WHAT TO PRODUCE
Copy all of the material below, reproducing every line without any change.

= = = =

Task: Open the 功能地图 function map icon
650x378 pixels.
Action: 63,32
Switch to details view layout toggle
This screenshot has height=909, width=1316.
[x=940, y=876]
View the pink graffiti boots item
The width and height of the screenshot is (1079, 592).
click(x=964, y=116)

= = = =

SOLUTION TO THE PROBLEM
Task: Open the 功能地图 function map icon
650x378 pixels.
Action: 63,32
Switch to details view layout toggle
This screenshot has height=909, width=1316.
[x=940, y=876]
View the pink graffiti boots item
The width and height of the screenshot is (1079, 592).
click(x=964, y=116)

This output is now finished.